Doxycycline monohydrate and azelaic acid Co-loaded nanoemulgel for the treatment of facial rosacea: In vitro and In vivo evaluation

Nanoemulgel have gained importance as topical delivery systems because of their potential to incorporate hydrophilic and lipophilic drugs simultaneously like emulsions and improved stability and spreadability like gels. Therefore, the current research was aimed to prepare, optimize, and evaluate the combined therapeutic efficacy of doxycycline monohydrate (DOX.H2O) and azelaic acid (AZL) loaded into a nanoemulgel (NE) against facial rosacea.
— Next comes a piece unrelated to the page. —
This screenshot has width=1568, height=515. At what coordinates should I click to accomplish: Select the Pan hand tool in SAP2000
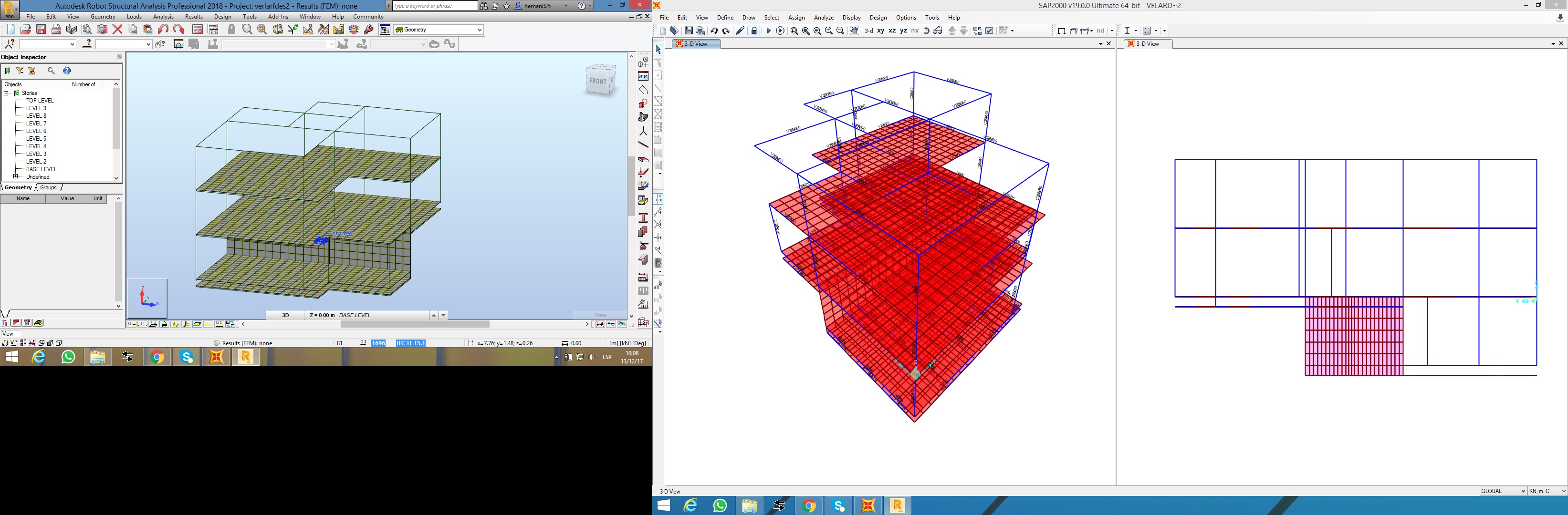(x=854, y=31)
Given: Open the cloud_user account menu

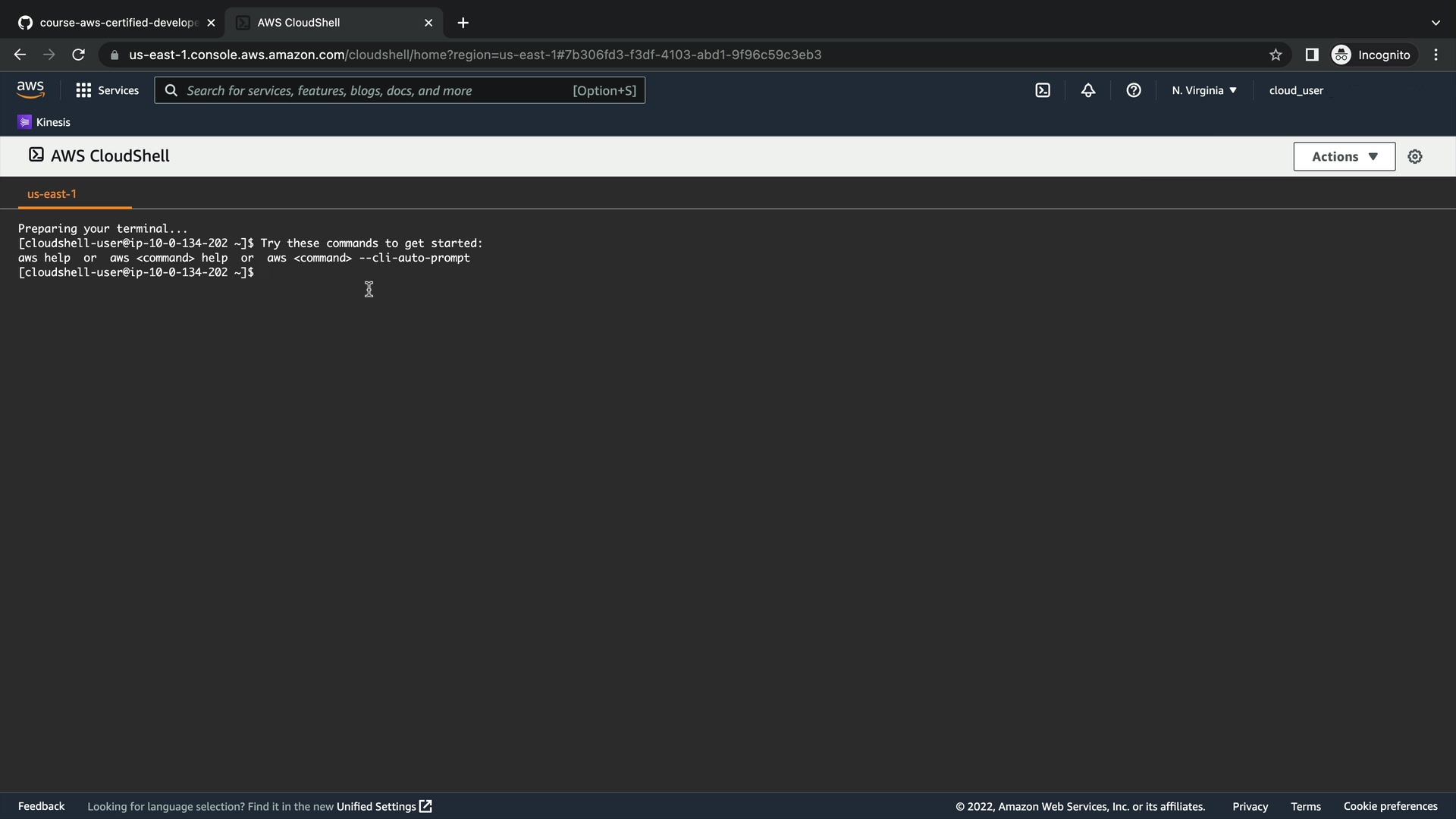Looking at the screenshot, I should (x=1296, y=90).
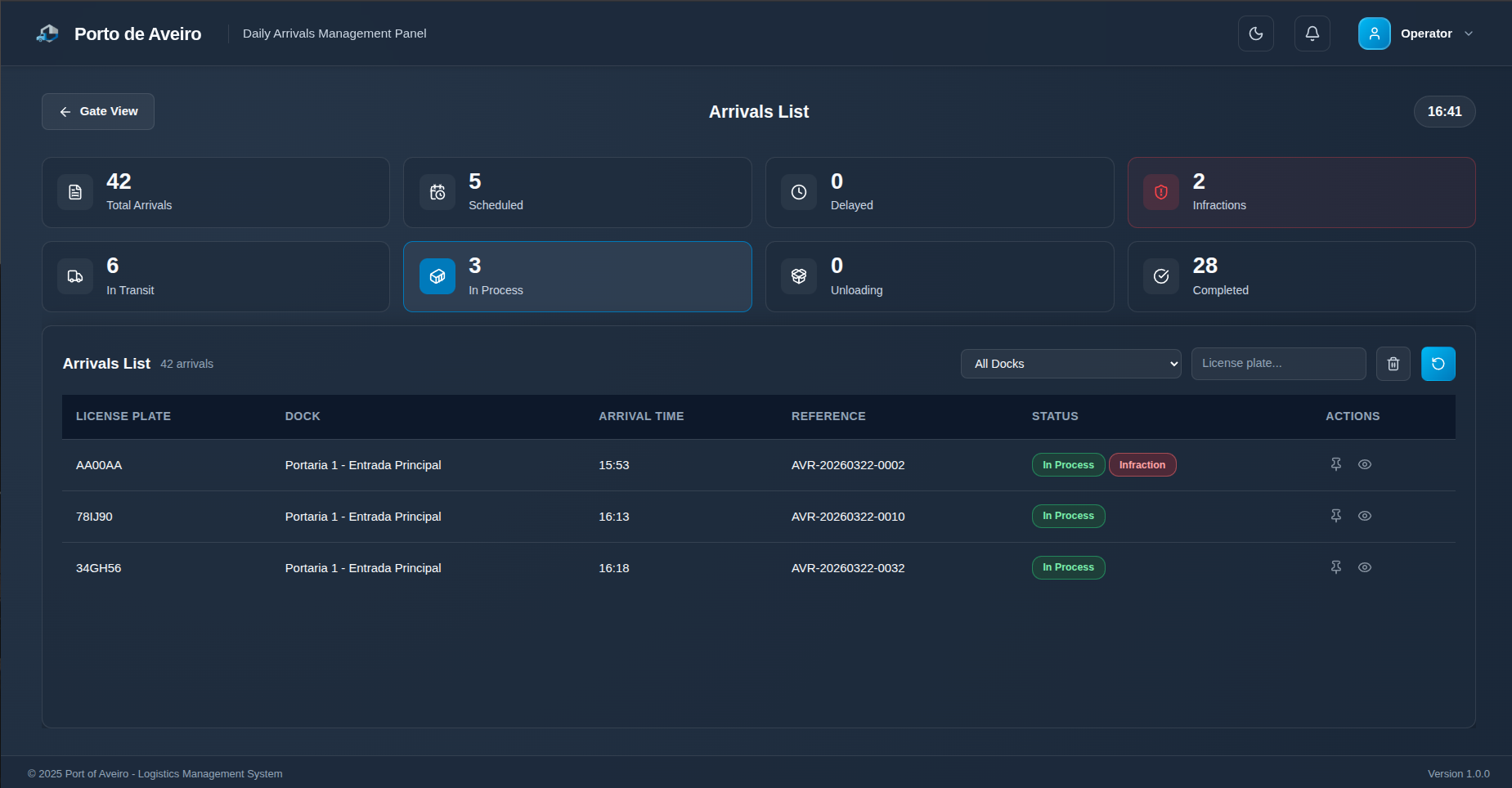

The nanoemulsion was prepared via phase inversion low energy emulsification method by solubilizing DOX.H2O in peppermint oil and AZL in deionized water. The formulation was optimized using Design Expert 13. The optimized nanoemulsion has a particle size of 210.6 nm, a PDI of 0.234 and a zeta potential of −15.1 mV. SEM observations revealed the spherical morphology of oil globules, whereas FTIR results confirmed that no chemical interaction among the ingredients took place. The in vitro release study showed the burst release of 82.1 % AZL and 48.1 % release of DOX.H2O from the optimized DOX-AZL co-loaded NE in 6 h. The ex vivo permeation profile showed a minimum permeation of DOX.H2O and AZL across rat skin. Croton oil induced inflammation in mice ear confirmed the therapeutic efficacy of the prepared NE against facial rosacea. Considering the results obtained herein, the developed NE could enhance the safety and efficacy of the combination therapy against facial rosacea.